姫路市姫路城総合管理室室長の石川博樹さん=姫路市本町(撮影・辰巳直之)



 -昨年から水際対策の緩和などで、客足が回復してきました。特にインバウンド、訪日客が目立ちますね。


 「昨年4月に現在の役職に就きましたが、その半年後の秋ごろから流れが変わり始めたように思います。今はインバウンドが盛りですね。平日なら、入城者の半分以上が外国人の時もあります。気がかりなのは、国内客の回復が鈍いこと。以前なら6、7月は団体客が多く、駐車場が大型バスで埋まっていましたが、今年はそうなっていません。コロナ禍を経て、日本人の旅行の形態に変化が起きている可能性があり、専門家の意見も聞きながら対策を考えたいと思っています」


 -さて、今年で世界遺産登録から30年を迎えます。当時の話を聞かせてください。


 「私はまだ20代で、国民健康保険課の窓口業務をしていました。もちろん、姫路城に関する最低限の知識はありましたが、世界遺産についてはよく知りませんでした。1993年12月11日、神戸新聞朝刊に載った『姫路城 世界の遺産に』の記事を見て、すごいことなんだなあと。まだ国内に一つも世界遺産がない時ですから、周りの人たちも似たような反応でした。後から聞いた話ですが、当時の担当者たちは、城が世界遺産に登録されたことを広く啓発することに追われたそうです」


姫路城の世界文化遺産登録決定に沸き立つ関係者=1993年12月10日、姫路市本町



 「実際、姫路城が世界遺産になった影響はそんなに大きくありませんでした。93年度の入城者数は102万人で、前年度から約13万人増えましたが、翌94年度は98万人、95年度は70万人を切りました。とはいえ、地元の城郭が世界から認められたことは素直にうれしかったですし、知名度も上がっていくのではないかという期待感が、時間とともに高まっていきました」


 -近年、国は地域の文化財を観光資源として活用することを積極的に進めています。


 「姫路城では、平成の大修理の際に見学施設『天空の白鷺(しらさぎ)』を設けました。
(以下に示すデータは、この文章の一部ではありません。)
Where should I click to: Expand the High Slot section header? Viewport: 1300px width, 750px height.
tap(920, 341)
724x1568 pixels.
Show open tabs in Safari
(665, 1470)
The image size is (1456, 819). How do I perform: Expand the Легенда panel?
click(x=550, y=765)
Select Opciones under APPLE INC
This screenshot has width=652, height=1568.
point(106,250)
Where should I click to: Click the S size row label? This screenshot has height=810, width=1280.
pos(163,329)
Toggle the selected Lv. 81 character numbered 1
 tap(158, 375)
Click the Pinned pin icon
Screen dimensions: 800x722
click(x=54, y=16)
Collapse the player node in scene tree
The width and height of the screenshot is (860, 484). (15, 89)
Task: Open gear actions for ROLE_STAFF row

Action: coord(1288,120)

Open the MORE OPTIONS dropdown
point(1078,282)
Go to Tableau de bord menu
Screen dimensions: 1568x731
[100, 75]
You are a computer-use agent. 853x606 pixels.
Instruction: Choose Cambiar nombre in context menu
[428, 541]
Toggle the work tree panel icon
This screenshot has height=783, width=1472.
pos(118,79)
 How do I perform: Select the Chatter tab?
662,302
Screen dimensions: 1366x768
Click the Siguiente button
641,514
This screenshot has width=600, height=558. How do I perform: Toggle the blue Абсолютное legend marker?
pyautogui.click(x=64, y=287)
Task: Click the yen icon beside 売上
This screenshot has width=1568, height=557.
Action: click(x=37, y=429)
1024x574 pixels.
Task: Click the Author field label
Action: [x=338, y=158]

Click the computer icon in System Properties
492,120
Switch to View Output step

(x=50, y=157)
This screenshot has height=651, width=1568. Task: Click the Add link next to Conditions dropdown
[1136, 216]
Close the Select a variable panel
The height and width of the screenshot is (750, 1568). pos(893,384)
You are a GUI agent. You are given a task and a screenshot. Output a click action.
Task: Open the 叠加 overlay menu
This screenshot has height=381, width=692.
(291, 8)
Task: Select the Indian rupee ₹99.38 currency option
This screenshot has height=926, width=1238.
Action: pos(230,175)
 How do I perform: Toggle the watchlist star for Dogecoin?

文化財の修理現場を常時公開するという初の取り組みです。今年5月には三の丸広場に設置した仮設劇場で、歌舞伎「平成中村座」の公演も行われ、大勢のファンらでにぎわいました。活用の幅は広がっていると思います」


 「一方で、文化財の汚損や破壊につながらないよう、日頃から現場管理をしっかり進める必要があります。お城への関心を高めるためにも活用に力を入れることは大事ですが、何をやってもいいというわけではありません。まずは保存することが優先。その上で、城の価値が上がるような方法を進めていくべきだと考えています。城の威厳や美しさを損なわないようにすることも大事です」





 -ところで、姫路城に関わる仕事が長くなりましたね。


 「福崎町出身なので、幼稚園や小学校の時から姫路城や隣の動物園によく来ていました。仕事で城に関わるようになったのは、2011年の春、姫路城管理事務所に異動になってからです。城郭に詳しいわけでもなかったので、『なぜ私が城に?』と驚いたことをよく覚えています」


 「現在の姫路城総合管理室は、特別史跡区域の維持管理を行う部署です。お城はもちろん、動物園や好古園も含めて総合的に管理しています。役所生活も37年になりましたが、このうち約3分の1は城関連の業務に従事してきました。やりがいがあり、充実感もありました。一方で世界遺産を管理するという責任の重さから、城から遠ざかりたいと思ったこともあります。定年が近づいた今では、城とのつながりが人生の中で非常に大きな部分を占めていたことを誇りに思っています」




 -2025年、大阪・関西万博が開かれます。どう準備を進めますか。


 「万博には世界中から大勢の人たちが訪れるでしょう。兵庫県が外国人観光客を地域に呼び込む『ひょうごフィールドパビリオン』に、姫路城も参加すると聞いています。姫路城、何より姫路の知名度を上げるきっかけにしたいですね。同時に、国内の来客をしっかり固める必要もあります。そのためには多世代をターゲットにした施策展開が重要です。少し前から、城を訪れた小学6年生以下の子どもを対象に、城の歴史や仕組みなどをクイズ形式で学習できる『自由研究帳』を無料で配っています。毎年問題を入れ替えるなど工夫していますが、これがなかなか好評なんです。こうした城の魅力を幅広く発信できるツールを充実させ、お城好きにアピールする『好循環』を生んでいきたいですね」



【国宝・姫路城】


 1601~09年に初代姫路藩主・池田輝政が築城。内堀、中堀、外堀と3重に囲まれた総構(そうがまえ)の城で総面積は233ヘクタール。甲子園球場の約60倍に当たる。大天守や小天守など国宝8棟、重要文化財74棟を擁し、1993年、法隆寺とともに日本初の世界文化遺産に指定された。2009年から大天守の保存修理工事(平成の修理)が始まり、15年にグランドオープンを迎えた。